Task requirements: Starting at the line that contains "Task: Click the Agno library link", write out each line exactly through the last one in the material below, and nothing more; omit all pictures.

Exercise input:

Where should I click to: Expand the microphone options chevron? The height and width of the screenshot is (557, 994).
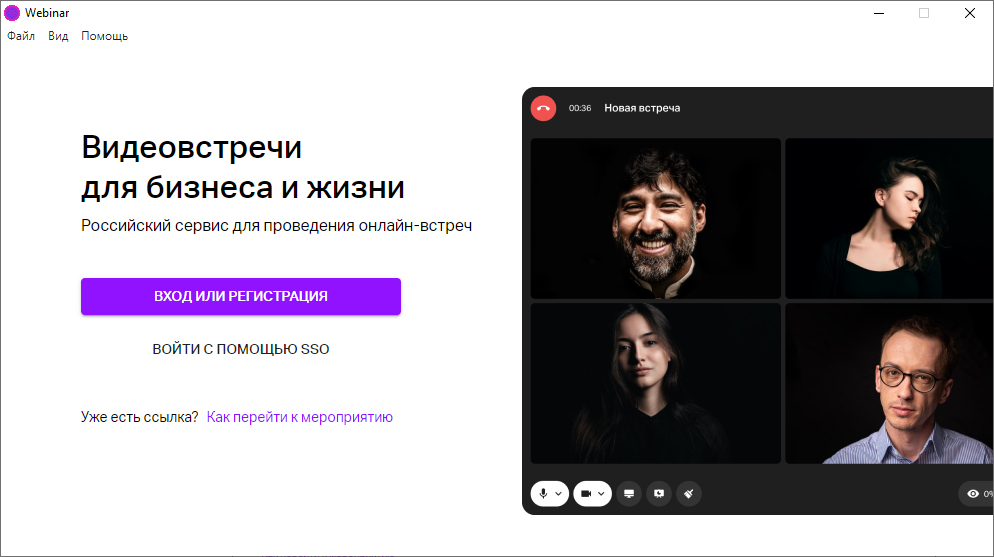click(558, 494)
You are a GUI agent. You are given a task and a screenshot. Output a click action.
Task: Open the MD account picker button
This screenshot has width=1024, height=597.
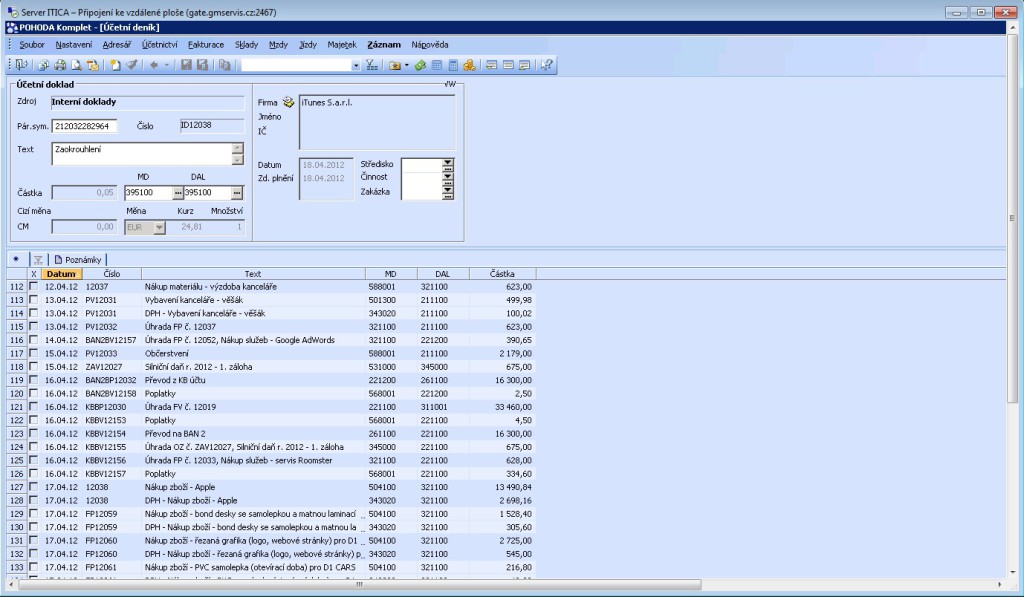pos(179,193)
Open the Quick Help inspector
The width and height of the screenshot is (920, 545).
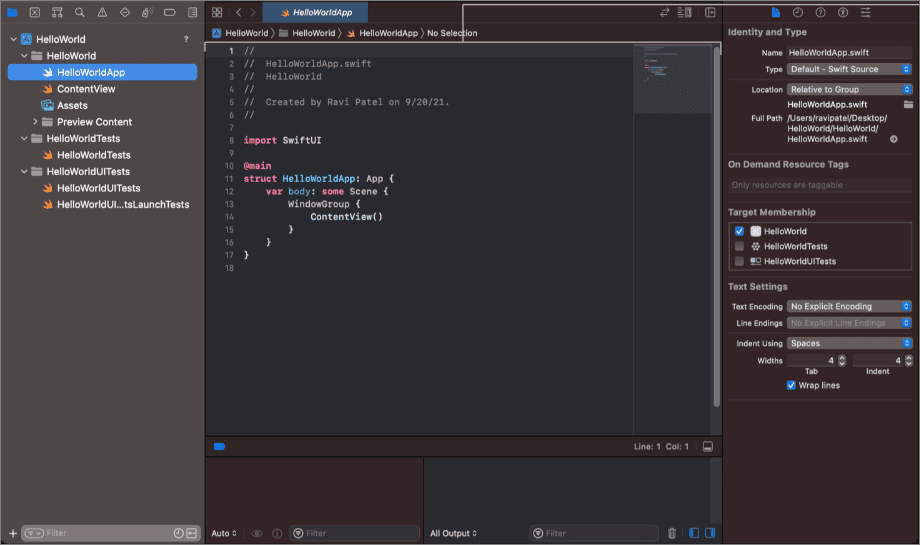click(820, 13)

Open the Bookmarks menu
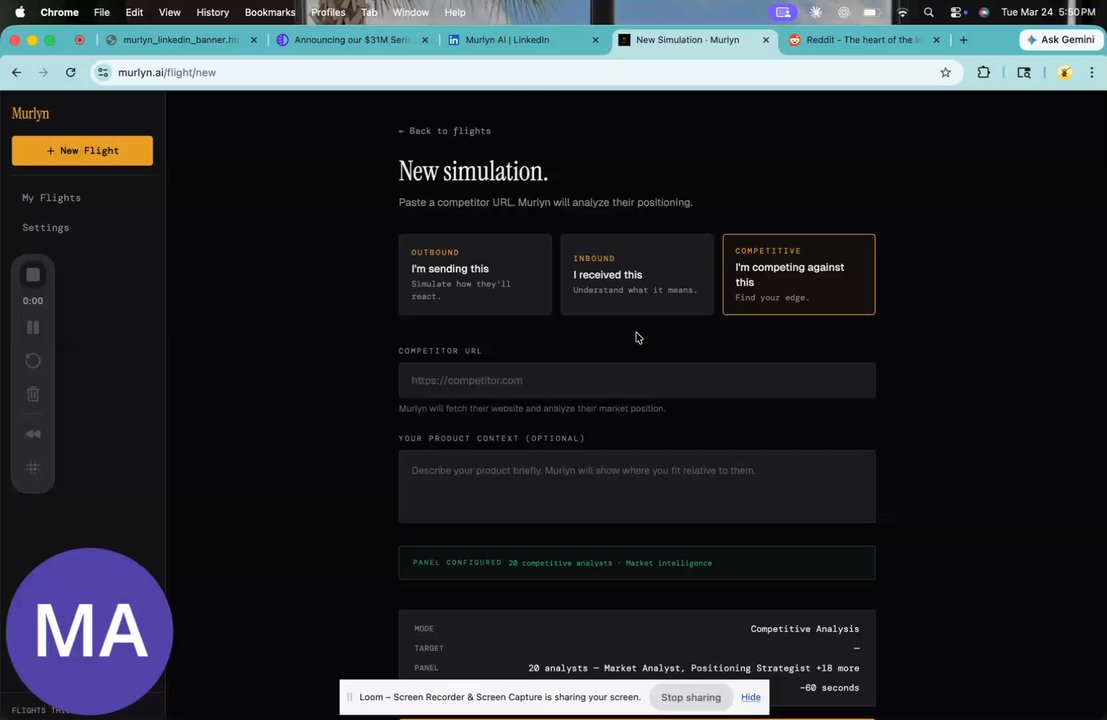[x=270, y=12]
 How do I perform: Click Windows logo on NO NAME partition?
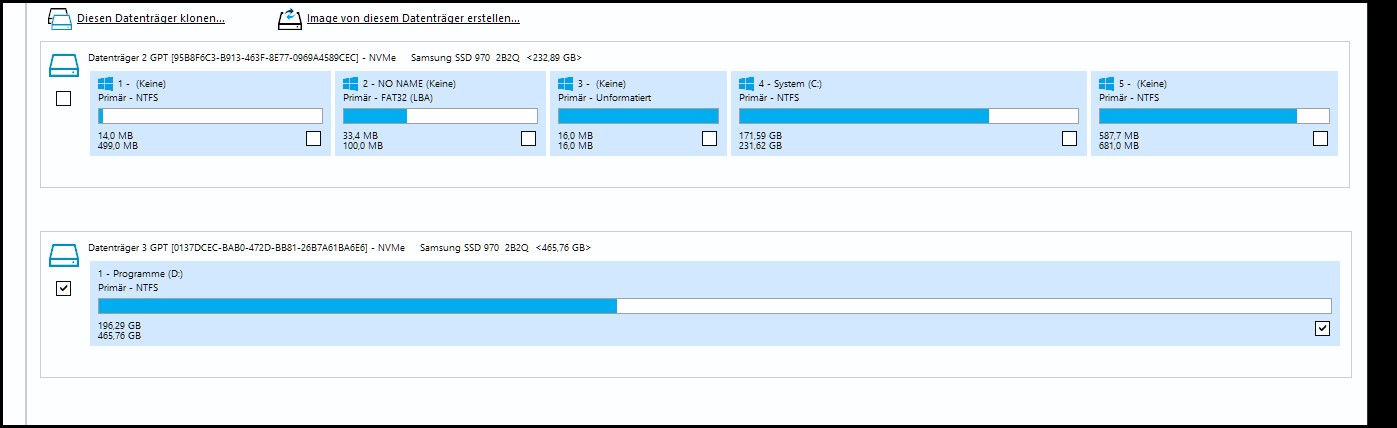pyautogui.click(x=350, y=84)
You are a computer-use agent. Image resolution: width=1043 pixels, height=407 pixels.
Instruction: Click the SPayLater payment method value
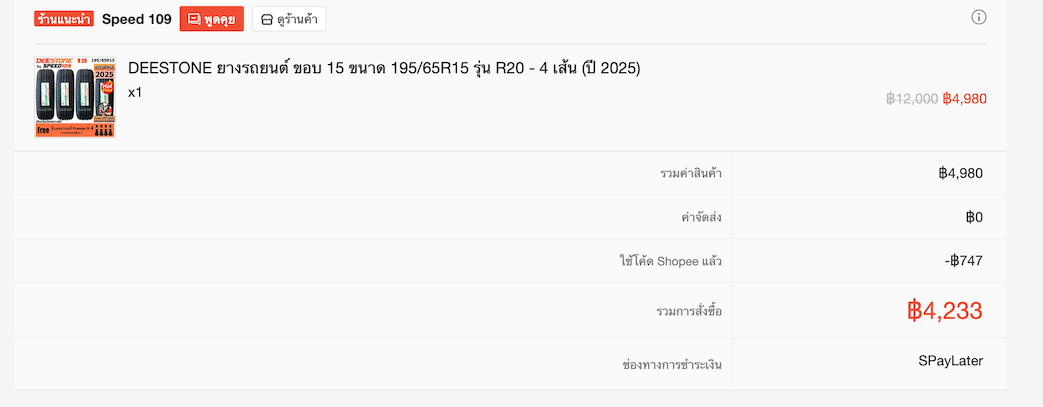tap(951, 361)
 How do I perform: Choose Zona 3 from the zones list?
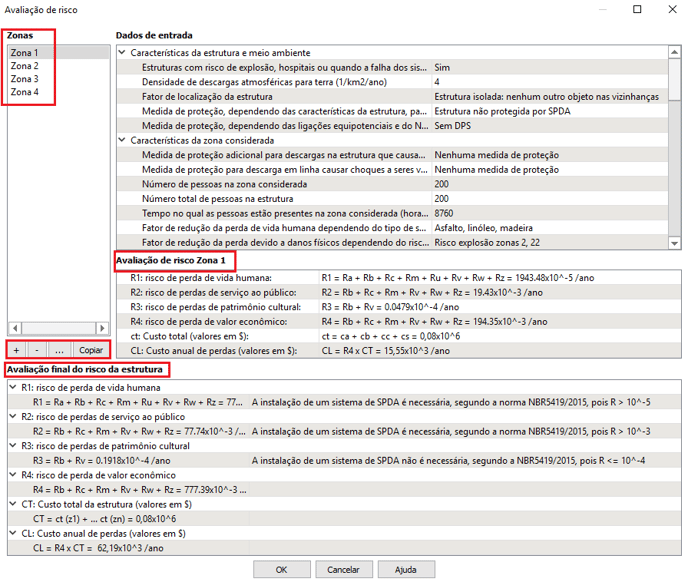[x=25, y=79]
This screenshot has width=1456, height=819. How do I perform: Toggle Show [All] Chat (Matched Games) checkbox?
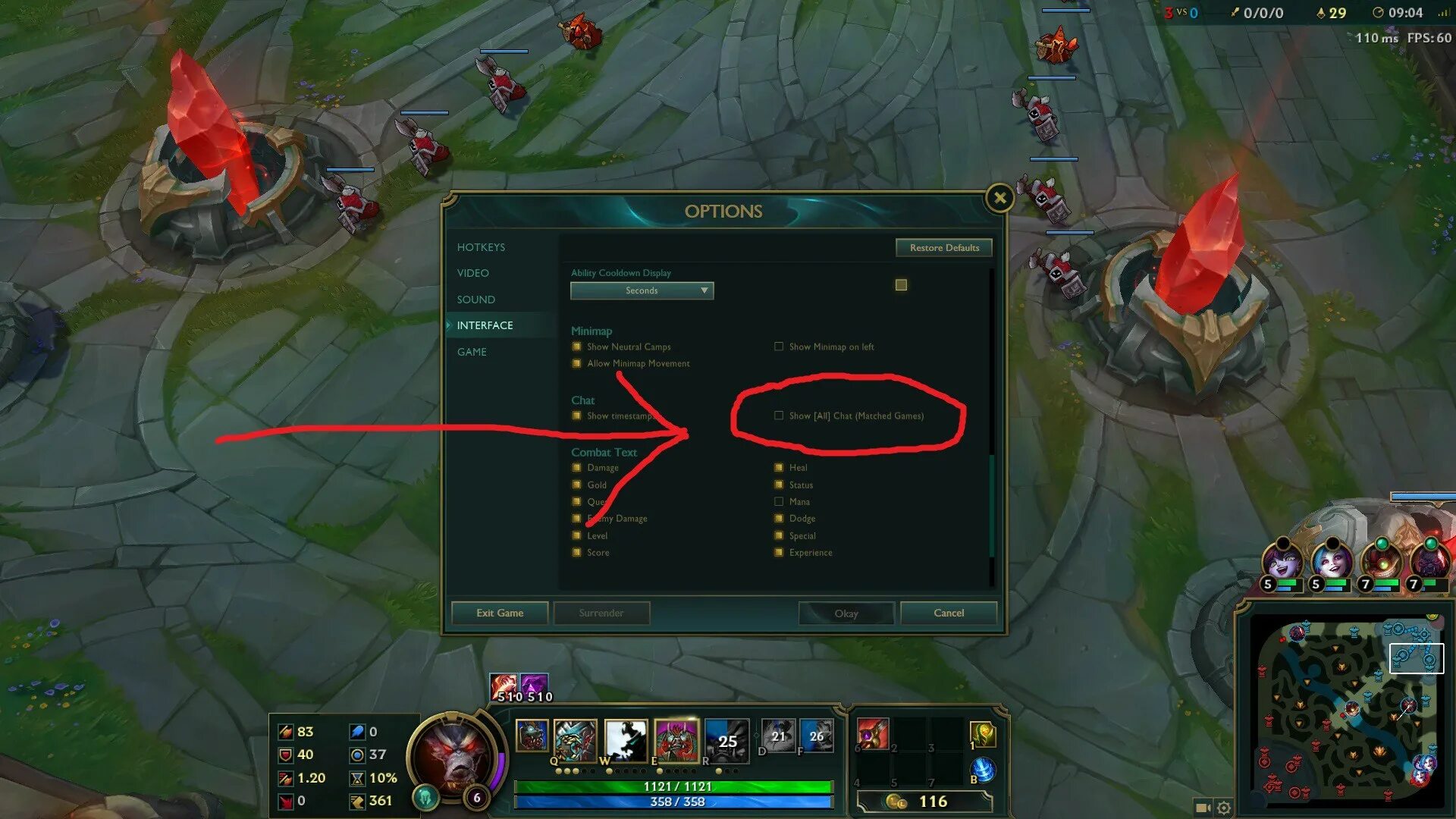coord(778,415)
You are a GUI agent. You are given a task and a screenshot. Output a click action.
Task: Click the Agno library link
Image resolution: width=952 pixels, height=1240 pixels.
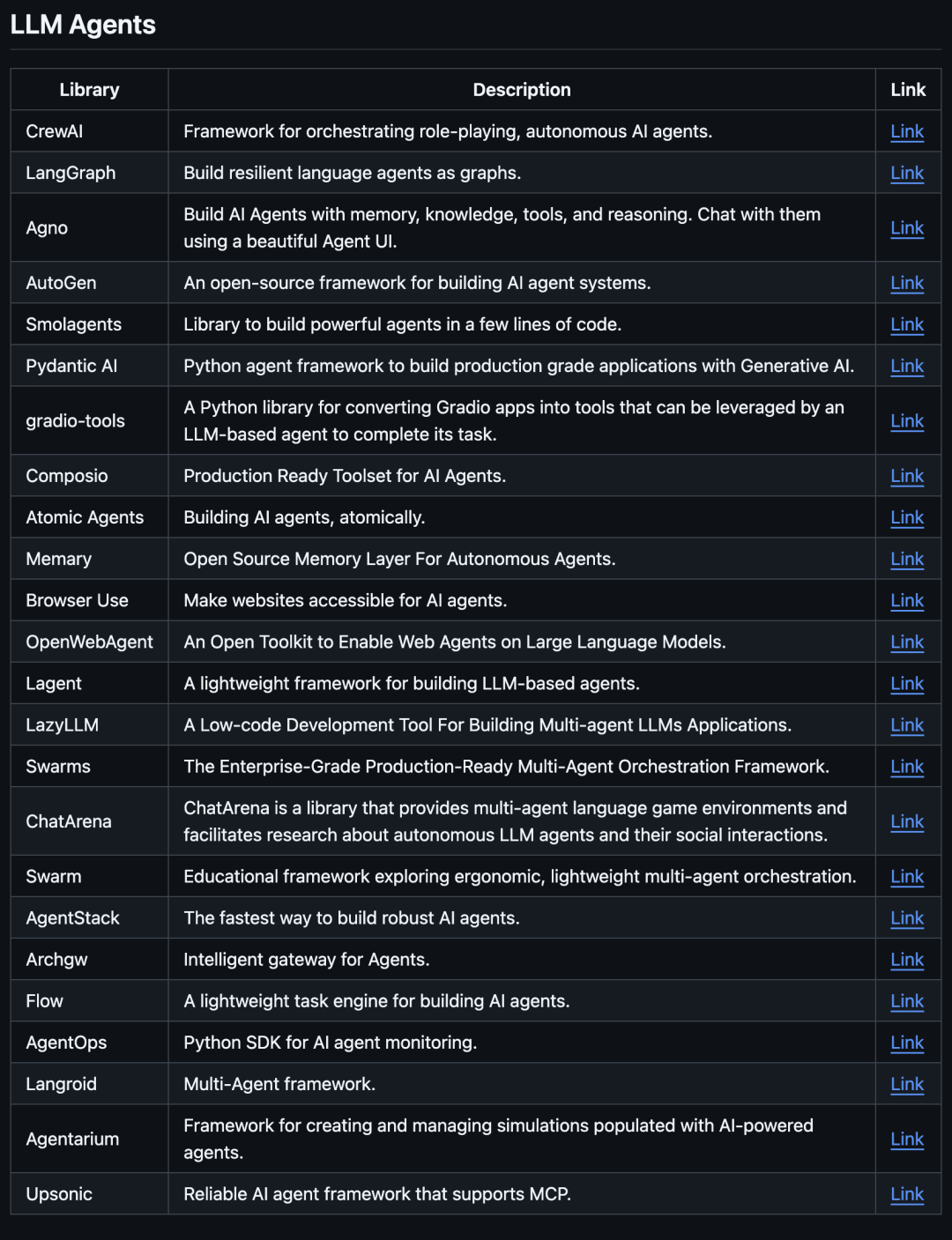pyautogui.click(x=907, y=227)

Solution to the problem:
Task: Click the Agno library link
Image resolution: width=952 pixels, height=1240 pixels.
pyautogui.click(x=907, y=227)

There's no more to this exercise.